◆ **TEXTE FOURNI**:
· · · · · · ·
Le 28 février 2020, lors d’une conférence de presse, le ministre de l’économie Bruno Le Maire a annoncé que le coronavirus sera « considéré comme un cas de force majeure pour les entreprises » et, à ce titre, que les entreprises qui ont des marchés publics d’Etat ne seront pas pénalisées en cas de retard de livraison. La Banque publique d’investissement (BPI) a également annoncé le 2 mars qu’elle se portait garante de l’ensemble des prêts demandés par les PME afin de les accompagner pendant la période d’épidémie du coronavirus.

Action 3 : Informer les cocontractants de l’existence d’un empêchement rendant impossible ou difficile l’exécution d’une obligation contractuelle

Dans tous les cas, il incombe à la partie qui fait face à un cas de force majeure de notifier cet événement au plus vite à son cocontractant en caractérisant de manière précise son impact concret sur l’exécution du contrat et dans tous les cas, antérieurement à la suspension de ses obligations.
· · · · · · ·
◆ **TÂCHE DEMANDÉE 1**: Reproduisez à l'identique un passage du texte sur la force majeure : commencez aux mots qui contiennent « Le 28 février » et arrêtez-vous après « d’épidémie du coronavirus. ».
◆ **TÂCHE DEMANDÉE 2**:
Les affirmations suivantes sont-elles conformes au texte sur la force majeure ? Répondez par oui ou par non à chacune, en citant mot pour mot le passage qui tranche.
(a) La BPI a fait son annonce le 2 mars.
(b) Les entreprises titulaires de marchés publics d'État seront pénalisées en cas de retard de livraison.
(c) La partie concernée doit notifier l'événement après avoir suspendu ses obligations.
◆ **TÂCHE DEMANDÉE 3**: Reprenez le texte sur la force majeure là où il s'arrête et poursuivez sa rédaction.
Les lignes qui suivent ne sont pas nécessaires.
· · · · · · ·
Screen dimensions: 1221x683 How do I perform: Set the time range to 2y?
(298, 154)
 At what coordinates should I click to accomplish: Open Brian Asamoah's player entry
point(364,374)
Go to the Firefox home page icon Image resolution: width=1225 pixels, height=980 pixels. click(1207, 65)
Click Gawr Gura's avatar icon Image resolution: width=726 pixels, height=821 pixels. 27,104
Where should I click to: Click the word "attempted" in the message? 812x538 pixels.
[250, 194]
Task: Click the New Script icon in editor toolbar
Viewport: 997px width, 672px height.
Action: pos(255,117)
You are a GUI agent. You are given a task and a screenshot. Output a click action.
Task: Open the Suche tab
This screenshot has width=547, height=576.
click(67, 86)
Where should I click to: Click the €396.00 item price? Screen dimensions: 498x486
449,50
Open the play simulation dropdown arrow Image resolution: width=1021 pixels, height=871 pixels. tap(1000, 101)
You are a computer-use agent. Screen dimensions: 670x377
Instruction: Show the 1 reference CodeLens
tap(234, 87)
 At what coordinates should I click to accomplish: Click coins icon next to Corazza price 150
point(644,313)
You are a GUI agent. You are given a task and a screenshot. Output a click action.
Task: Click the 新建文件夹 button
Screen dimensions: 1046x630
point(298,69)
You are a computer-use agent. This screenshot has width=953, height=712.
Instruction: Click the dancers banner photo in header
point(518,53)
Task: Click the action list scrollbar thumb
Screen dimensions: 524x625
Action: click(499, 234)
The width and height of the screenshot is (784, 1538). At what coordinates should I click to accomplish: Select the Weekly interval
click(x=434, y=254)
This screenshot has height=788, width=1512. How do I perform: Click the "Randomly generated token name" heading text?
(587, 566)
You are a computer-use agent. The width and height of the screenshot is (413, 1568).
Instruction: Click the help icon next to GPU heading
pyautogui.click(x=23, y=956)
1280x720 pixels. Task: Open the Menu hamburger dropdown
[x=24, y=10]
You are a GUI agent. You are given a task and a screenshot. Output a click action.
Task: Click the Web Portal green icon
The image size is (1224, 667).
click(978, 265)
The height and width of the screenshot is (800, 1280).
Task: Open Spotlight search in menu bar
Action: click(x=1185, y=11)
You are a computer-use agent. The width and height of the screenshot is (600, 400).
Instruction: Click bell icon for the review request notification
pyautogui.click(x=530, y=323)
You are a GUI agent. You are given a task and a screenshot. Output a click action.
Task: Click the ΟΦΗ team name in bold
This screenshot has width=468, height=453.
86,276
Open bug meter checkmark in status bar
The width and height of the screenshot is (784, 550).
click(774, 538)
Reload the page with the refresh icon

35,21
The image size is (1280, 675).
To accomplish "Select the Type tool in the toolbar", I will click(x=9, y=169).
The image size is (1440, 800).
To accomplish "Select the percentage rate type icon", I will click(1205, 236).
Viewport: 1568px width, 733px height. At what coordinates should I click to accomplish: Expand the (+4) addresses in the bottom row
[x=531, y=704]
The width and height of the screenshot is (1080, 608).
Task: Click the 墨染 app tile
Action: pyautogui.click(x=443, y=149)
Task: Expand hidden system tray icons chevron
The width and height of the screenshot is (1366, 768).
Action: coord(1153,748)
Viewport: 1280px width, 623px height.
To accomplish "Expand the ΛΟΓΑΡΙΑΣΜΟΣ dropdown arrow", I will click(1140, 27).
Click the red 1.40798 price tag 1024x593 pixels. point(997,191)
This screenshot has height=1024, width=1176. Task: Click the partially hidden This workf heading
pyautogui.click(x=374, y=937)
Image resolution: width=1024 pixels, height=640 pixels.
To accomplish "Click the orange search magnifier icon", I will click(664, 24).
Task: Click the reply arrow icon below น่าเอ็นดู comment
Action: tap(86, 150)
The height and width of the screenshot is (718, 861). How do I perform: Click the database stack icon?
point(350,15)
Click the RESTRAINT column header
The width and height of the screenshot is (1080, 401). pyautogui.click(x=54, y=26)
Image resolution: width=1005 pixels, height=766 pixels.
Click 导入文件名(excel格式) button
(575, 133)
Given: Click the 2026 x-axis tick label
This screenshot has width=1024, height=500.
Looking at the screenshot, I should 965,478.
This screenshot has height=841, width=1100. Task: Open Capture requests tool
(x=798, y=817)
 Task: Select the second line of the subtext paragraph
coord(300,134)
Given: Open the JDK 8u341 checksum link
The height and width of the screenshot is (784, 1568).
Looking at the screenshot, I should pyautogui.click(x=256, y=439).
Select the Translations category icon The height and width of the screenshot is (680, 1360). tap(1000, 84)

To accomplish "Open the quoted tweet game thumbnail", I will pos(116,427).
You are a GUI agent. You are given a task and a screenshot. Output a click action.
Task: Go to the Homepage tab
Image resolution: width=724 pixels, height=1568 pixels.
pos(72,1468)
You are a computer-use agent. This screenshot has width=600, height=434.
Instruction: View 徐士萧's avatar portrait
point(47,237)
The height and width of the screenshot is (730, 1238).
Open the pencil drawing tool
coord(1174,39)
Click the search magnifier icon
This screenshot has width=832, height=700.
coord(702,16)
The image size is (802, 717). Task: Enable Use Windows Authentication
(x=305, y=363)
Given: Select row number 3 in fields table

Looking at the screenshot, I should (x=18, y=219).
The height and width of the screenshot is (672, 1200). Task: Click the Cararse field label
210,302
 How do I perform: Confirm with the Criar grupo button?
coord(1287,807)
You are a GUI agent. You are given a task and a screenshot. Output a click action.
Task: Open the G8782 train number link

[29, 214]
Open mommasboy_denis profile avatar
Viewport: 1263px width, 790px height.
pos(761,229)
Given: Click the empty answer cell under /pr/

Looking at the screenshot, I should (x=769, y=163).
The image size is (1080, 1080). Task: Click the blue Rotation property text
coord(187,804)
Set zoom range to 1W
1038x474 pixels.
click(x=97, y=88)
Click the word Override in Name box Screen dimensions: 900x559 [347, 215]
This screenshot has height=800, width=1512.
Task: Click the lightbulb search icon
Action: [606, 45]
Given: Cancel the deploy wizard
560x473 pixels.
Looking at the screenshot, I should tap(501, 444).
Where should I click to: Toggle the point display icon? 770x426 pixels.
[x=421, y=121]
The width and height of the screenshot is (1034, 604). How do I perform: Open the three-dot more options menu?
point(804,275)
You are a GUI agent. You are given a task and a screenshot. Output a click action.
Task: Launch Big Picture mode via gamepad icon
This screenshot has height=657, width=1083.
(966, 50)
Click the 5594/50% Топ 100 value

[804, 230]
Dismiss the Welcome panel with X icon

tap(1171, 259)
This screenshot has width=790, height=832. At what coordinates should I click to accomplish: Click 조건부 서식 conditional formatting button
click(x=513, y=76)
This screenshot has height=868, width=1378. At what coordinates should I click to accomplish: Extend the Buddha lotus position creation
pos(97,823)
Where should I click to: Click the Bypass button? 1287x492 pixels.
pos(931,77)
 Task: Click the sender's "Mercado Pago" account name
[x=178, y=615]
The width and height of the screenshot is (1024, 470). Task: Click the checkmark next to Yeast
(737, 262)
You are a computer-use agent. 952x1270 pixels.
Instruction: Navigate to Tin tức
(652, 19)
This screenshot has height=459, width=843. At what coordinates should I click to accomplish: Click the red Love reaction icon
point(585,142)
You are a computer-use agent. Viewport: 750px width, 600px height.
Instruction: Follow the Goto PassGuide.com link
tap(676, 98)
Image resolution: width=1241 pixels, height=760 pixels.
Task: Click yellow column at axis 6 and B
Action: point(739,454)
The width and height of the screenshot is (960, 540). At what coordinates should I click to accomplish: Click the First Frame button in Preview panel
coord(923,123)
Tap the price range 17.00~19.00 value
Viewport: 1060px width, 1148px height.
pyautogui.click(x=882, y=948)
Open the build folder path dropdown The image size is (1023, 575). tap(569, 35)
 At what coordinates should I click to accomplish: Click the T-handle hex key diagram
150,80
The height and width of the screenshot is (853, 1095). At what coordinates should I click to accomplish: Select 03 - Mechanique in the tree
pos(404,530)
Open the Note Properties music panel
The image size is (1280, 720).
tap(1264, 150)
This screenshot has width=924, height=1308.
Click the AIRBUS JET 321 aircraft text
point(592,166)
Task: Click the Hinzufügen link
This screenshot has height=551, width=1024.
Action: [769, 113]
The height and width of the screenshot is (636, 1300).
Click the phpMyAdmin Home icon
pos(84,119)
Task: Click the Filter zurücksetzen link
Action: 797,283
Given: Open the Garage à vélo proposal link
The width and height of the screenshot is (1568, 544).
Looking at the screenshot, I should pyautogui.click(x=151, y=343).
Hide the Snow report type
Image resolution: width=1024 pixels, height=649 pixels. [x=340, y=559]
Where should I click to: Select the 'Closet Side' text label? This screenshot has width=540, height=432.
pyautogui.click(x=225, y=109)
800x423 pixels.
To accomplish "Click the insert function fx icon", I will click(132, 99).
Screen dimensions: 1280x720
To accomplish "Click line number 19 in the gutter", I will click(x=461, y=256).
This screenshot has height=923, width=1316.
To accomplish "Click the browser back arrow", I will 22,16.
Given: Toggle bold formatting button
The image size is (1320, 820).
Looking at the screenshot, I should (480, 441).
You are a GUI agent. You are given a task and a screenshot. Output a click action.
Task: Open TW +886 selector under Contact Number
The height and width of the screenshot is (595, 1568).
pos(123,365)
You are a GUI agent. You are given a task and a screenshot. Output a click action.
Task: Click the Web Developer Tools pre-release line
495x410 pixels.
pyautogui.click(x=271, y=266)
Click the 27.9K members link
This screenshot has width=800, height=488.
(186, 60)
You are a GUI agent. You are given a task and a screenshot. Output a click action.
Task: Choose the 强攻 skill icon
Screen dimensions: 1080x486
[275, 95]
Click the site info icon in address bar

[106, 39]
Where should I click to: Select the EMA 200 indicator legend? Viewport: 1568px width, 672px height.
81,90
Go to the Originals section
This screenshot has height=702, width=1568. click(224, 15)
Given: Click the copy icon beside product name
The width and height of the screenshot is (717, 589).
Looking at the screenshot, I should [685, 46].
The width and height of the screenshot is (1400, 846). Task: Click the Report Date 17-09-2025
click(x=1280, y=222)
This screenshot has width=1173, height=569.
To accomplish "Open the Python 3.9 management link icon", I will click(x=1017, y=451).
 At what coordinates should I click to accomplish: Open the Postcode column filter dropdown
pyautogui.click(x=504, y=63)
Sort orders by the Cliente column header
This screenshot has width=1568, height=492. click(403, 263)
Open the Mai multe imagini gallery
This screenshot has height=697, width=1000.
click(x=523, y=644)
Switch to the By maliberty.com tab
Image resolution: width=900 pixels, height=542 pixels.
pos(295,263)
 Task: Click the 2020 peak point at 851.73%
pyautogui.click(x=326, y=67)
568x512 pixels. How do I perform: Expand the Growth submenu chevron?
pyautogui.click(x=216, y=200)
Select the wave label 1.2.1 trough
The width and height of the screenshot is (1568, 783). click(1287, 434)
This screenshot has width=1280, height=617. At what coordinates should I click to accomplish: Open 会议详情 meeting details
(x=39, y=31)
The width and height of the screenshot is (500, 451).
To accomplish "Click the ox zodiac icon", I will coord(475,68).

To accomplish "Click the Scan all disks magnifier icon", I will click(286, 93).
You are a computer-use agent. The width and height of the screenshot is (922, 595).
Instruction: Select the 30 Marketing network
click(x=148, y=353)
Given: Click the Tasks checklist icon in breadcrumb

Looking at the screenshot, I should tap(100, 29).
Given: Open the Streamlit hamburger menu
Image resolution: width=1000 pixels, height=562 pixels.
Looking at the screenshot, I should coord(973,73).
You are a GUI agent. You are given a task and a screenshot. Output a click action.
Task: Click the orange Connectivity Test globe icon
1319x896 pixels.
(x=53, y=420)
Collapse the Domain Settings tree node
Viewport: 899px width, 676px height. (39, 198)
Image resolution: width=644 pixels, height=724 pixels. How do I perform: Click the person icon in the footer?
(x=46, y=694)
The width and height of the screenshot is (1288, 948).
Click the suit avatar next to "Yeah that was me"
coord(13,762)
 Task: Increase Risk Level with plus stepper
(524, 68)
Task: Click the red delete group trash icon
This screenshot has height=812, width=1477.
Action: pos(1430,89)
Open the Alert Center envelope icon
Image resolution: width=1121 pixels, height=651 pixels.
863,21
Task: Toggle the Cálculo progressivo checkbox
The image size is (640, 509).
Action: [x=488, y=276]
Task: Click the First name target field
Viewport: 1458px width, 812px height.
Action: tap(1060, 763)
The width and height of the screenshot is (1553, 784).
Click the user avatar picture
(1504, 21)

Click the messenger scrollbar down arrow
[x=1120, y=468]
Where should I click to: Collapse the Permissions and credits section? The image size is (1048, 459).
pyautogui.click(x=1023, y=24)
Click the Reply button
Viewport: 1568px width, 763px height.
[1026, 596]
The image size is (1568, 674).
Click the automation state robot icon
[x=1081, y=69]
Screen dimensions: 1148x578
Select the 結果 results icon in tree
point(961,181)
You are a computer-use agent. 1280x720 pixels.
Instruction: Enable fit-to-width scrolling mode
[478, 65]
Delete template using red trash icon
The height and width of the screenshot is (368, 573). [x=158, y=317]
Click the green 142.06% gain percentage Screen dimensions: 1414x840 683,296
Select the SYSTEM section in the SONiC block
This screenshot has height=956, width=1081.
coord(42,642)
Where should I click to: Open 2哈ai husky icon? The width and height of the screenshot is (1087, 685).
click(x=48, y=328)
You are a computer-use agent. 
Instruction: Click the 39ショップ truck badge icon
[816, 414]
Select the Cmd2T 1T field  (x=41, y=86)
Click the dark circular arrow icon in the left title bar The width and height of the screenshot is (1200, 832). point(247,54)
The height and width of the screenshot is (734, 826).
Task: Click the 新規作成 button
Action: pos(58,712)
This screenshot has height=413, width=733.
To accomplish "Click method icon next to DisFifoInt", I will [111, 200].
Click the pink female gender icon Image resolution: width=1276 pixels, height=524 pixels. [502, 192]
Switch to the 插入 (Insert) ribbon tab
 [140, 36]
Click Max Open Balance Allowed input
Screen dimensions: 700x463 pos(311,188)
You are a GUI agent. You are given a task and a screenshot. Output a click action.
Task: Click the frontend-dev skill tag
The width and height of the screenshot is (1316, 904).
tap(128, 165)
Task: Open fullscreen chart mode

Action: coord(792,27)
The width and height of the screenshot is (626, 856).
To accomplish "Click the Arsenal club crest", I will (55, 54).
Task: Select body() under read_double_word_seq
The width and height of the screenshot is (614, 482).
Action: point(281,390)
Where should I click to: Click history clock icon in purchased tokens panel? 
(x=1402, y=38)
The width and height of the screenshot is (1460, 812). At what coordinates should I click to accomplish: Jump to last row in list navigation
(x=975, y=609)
· · · · · · ·
◆ **RÉPONSE RÉDIGÉE 1**:
Le 28 février 2020, lors d’une conférence de presse, le ministre de l’économie Bruno Le Maire a annoncé que le coronavirus sera « considéré comme un cas de force majeure pour les entreprises » et, à ce titre, que les entreprises qui ont des marchés publics d’Etat ne seront pas pénalisées en cas de retard de livraison. La Banque publique d’investissement (BPI) a également annoncé le 2 mars qu’elle se portait garante de l’ensemble des prêts demandés par les PME afin de les accompagner pendant la période d’épidémie du coronavirus.

◆ **RÉPONSE RÉDIGÉE 2**:
(a) Oui : « La Banque publique d’investissement (BPI) a également annoncé le 2 mars ».
(b) Non : « ne seront pas pénalisées en cas de retard de livraison ».
(c) Non : « antérieurement à la suspension de ses obligations ».

◆ **RÉPONSE RÉDIGÉE 3**:
Action 4 : Vérifier les contrats d’assurance lorsque la force majeure ne peut pas être retenue

Lorsque la force majeure ne peut pas être retenue, il faut se rapprocher de l’organisme d’assurance. Attention toutefois car la quasi-totalité des contrats d’assurance couvrant des entreprises (pertes d’exploitation, rupture de la chaîne d’approvisionnement, annulation d’événements, défaut de livraison…) exclut l’événement d’épidémie car une épidémie peut avoir un impact sur l’activité économique globale et, en affectant tous les secteurs, ses conséquences deviennent inassurables.

Action 5 : Envisager éventuellement l’imprévision pour renégocier les termes d’un contrat

IMPREVISION L’article 1195 du Code civil dispose que « Si un changement de circonstances imprévisible lors de la conclusion du contrat rend l’exécution excessivement onéreuse pour une partie qui n’avait pas accepté d’en assumer le risque, celle-ci peut demander une renégociation du contrat à son cocontractant. Elle continue à exécuter ses obligations durant la renégociation. En cas de refus ou d’échec de la renégociation, les parties peuvent convenir de la résolution du contrat, à la date et aux conditions qu’elles déterminent, ou demander d’un commun accord au juge de procéder à son adaptation. A défaut d’accord dans un délai raisonnable, le juge peut, à la demande d’une partie, réviser le contrat ou y mettre fin, à la date et aux conditions qu’il fixe. »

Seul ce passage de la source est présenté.